In the United States, rates of homicide involving “intimate partners”—spouses, ex-spouses, boyfriends, girlfriends—have declined substantially over the past 25 years. Public awareness of and policy responses to intimate partner violence have increased during the same period. The coincidence of the two trends leads naturally to the question of their relationship: To what extent has the social response to partner violence contributed to the decline in intimate partner homicide?

Research evidence addressing that question is highly limited, but the few existing studies suggest that
domestic violence resources such as hotlines, shelters, and legal advocacy programs may be associated with lower rates of intimate partner homicide, while controlling for other influences (Browne and Williams, 1989; Dugan, Nagin, and Rosenfeld, 1999).

The authors have assessed the relationship between intimate partner
homicide and domestic violence resources for a larger number of places over a longer period of time and with a richer set of outcome and resource measures than used in previous research. That relationship is interpreted in terms of the exposure-reducing potential of domestic violence resources. Simply put, those policies, programs, and services that effectively reduce contact between intimate partners involved in a violent relationship reduce the opportunity for further abuse and violence.

This perspective on intimate
homicide assumes that any mechanism that reduces the barriers to exit from a violent relationship will lower the probability that one partner will kill the other. For example, the availability of welfare benefits, by hypothesis, reduces a woman’s exposure to violence by providing financial support for her and her children to leave an abusive partner. Although the idea of exposure reduction is relatively straightforward, its effects on violence need not be.
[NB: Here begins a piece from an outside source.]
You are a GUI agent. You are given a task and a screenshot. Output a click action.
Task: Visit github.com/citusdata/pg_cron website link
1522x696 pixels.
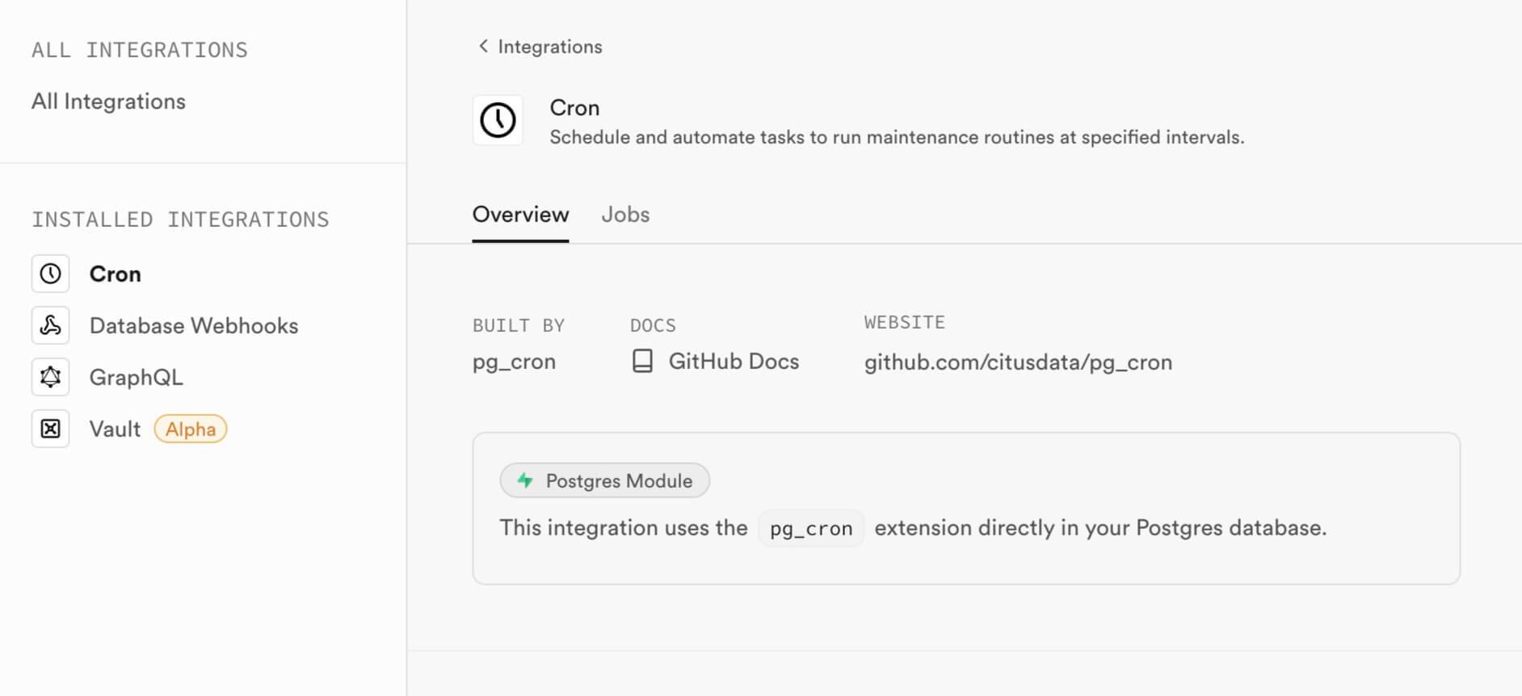(x=1018, y=363)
Substantial evidence shows that the highest
homicide risk is during the period when a battered victim leaves the relationship, suggesting a potential “retaliation effect” from exposure reduction associated with domestic violence interventions (Bernard and Bernard, 1983; Campbell, 1992). Such retaliation effects could occur if the intervention (e.g., restraining order, arrest, shelter protection) angers or threatens the abusive partner without effectively reducing contact with the victim. The authors evaluated the exposure-reducing and retaliation effects of a broad range of domestic violence resources on levels of heterosexual intimate homicide by victim gender, race, and marital relationship to the offender for 48 large U.S. cities between 1976 and 1996, controlling for changes in marriage and divorce rates, women’s status, and other time- and place-varying influences.